**Do this**
Reproduce the following lines of the listing word for word, beginning at the line that contains "Image resolution: width=544" and stopping after the line that contains "Action: pyautogui.click(x=11, y=312)".

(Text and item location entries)
....................

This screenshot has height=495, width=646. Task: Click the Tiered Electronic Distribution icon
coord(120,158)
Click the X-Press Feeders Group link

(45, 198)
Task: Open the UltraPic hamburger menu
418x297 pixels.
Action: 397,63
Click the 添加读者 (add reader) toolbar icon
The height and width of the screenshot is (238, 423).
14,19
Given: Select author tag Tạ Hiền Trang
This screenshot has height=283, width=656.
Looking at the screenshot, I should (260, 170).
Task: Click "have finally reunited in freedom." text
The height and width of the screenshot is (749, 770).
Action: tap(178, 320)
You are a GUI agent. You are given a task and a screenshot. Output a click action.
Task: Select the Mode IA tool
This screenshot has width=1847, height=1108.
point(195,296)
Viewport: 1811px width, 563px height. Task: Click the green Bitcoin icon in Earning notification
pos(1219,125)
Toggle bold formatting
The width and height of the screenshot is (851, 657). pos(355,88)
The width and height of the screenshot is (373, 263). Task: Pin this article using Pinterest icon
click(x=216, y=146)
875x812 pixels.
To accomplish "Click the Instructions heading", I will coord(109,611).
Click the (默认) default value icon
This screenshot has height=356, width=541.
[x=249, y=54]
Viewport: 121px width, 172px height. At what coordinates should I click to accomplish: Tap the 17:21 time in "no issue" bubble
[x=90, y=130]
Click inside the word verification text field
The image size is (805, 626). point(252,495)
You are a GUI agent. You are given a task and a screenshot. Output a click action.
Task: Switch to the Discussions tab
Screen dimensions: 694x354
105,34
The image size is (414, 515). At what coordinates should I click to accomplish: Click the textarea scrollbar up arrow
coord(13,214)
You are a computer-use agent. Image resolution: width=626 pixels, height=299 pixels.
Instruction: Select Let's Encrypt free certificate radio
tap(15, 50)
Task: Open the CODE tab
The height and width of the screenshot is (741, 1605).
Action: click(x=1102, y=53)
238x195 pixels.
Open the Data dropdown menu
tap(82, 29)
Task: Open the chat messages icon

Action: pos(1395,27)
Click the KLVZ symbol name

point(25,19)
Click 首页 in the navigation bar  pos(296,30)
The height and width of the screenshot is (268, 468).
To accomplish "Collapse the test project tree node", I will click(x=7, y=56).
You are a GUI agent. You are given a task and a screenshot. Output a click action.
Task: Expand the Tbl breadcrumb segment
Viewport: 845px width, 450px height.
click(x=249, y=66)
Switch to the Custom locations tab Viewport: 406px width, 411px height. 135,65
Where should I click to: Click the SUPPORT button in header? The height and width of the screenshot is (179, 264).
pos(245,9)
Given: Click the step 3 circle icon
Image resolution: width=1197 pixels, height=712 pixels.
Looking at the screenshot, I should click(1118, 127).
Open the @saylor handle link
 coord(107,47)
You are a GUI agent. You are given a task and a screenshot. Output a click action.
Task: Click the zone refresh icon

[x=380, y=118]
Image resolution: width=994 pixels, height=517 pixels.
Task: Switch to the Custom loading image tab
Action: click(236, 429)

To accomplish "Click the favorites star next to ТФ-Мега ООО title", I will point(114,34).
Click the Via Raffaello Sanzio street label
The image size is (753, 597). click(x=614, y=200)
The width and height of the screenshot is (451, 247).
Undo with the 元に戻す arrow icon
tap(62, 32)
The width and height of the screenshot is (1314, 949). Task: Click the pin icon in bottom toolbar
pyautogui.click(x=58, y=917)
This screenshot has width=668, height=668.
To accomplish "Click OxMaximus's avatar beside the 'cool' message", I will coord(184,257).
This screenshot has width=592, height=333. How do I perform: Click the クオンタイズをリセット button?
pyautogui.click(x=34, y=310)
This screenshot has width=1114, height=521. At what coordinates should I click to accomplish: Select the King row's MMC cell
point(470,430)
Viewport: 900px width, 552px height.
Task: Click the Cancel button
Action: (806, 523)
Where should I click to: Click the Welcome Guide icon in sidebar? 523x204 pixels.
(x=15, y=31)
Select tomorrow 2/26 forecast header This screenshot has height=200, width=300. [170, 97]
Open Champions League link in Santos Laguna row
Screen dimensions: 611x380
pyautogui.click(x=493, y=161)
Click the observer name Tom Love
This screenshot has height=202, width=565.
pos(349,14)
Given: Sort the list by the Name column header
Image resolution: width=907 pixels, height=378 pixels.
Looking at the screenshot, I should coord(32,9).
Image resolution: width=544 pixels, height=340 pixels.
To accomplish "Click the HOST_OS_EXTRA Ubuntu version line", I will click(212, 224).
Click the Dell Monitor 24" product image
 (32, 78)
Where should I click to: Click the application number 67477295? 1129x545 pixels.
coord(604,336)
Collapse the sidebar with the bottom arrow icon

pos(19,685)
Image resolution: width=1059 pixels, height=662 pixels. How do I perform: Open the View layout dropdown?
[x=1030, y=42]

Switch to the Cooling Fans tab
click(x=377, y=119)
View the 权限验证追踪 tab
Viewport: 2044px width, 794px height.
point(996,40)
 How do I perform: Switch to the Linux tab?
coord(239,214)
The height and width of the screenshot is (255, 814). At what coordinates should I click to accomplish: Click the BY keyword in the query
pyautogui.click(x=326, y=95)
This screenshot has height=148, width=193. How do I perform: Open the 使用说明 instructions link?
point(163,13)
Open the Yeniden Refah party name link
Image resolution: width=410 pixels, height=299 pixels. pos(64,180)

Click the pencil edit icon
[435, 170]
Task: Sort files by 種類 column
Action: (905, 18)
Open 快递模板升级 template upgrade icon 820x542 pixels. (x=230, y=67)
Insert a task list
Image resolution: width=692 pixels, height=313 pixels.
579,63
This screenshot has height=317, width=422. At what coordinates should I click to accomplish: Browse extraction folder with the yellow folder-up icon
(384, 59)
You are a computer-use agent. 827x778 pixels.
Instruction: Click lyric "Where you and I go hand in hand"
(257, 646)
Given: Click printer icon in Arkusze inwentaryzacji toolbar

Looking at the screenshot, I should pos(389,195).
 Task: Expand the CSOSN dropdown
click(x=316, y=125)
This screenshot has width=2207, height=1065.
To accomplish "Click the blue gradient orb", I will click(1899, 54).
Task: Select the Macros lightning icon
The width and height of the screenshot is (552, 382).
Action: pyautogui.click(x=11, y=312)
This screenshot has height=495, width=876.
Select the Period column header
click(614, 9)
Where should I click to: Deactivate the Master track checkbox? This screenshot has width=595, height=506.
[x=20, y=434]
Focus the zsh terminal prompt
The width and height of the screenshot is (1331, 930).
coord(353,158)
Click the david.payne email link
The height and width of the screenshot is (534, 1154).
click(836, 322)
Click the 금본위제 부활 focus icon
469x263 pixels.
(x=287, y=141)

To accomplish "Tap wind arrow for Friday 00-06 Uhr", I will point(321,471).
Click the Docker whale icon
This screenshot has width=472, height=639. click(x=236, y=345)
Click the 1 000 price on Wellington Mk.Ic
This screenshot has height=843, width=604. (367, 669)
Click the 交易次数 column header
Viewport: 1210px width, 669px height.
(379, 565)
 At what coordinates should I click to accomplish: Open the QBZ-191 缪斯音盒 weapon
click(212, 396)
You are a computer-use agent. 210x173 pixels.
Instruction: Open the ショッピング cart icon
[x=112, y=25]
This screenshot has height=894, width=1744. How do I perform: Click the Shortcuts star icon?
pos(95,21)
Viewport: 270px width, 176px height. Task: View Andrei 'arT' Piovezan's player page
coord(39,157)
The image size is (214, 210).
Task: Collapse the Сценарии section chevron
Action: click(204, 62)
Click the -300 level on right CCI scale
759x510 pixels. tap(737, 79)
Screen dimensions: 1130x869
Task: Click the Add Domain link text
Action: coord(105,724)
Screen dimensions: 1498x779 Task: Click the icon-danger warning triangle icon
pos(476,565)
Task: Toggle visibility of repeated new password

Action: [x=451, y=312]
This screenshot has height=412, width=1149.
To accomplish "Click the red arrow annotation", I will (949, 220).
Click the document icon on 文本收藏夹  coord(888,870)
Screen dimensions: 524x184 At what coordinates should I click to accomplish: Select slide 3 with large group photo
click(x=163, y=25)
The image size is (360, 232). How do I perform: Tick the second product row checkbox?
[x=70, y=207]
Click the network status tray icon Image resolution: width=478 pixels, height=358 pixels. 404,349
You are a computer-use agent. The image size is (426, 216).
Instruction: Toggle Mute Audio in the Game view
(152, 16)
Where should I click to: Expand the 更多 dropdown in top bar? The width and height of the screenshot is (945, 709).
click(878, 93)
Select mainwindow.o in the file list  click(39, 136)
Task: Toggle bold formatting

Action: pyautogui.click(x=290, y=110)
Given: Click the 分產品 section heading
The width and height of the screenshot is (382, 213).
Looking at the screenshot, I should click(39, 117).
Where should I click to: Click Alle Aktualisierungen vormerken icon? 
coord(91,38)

....................

**In response**
Image resolution: width=544 pixels, height=340 pixels.
To accomplish "Click the HOST_OS_EXTRA Ubuntu version line", I will click(212, 224).
Click the Dell Monitor 24" product image
 (32, 78)
Where should I click to: Click the application number 67477295? 1129x545 pixels.
coord(604,336)
Collapse the sidebar with the bottom arrow icon

pos(19,685)
Image resolution: width=1059 pixels, height=662 pixels. How do I perform: Open the View layout dropdown?
[x=1030, y=42]

Switch to the Cooling Fans tab
click(x=377, y=119)
View the 权限验证追踪 tab
Viewport: 2044px width, 794px height.
point(996,40)
 How do I perform: Switch to the Linux tab?
coord(239,214)
The height and width of the screenshot is (255, 814). At what coordinates should I click to accomplish: Click the BY keyword in the query
pyautogui.click(x=326, y=95)
This screenshot has height=148, width=193. How do I perform: Open the 使用说明 instructions link?
point(163,13)
Open the Yeniden Refah party name link
Image resolution: width=410 pixels, height=299 pixels. pos(64,180)

Click the pencil edit icon
[435, 170]
Task: Sort files by 種類 column
Action: (905, 18)
Open 快递模板升级 template upgrade icon 820x542 pixels. (x=230, y=67)
Insert a task list
Image resolution: width=692 pixels, height=313 pixels.
579,63
This screenshot has height=317, width=422. At what coordinates should I click to accomplish: Browse extraction folder with the yellow folder-up icon
(384, 59)
You are a computer-use agent. 827x778 pixels.
Instruction: Click lyric "Where you and I go hand in hand"
(257, 646)
Given: Click printer icon in Arkusze inwentaryzacji toolbar

Looking at the screenshot, I should pos(389,195).
 Task: Expand the CSOSN dropdown
click(x=316, y=125)
This screenshot has width=2207, height=1065.
To accomplish "Click the blue gradient orb", I will click(1899, 54).
Task: Select the Macros lightning icon
The width and height of the screenshot is (552, 382).
Action: pyautogui.click(x=11, y=312)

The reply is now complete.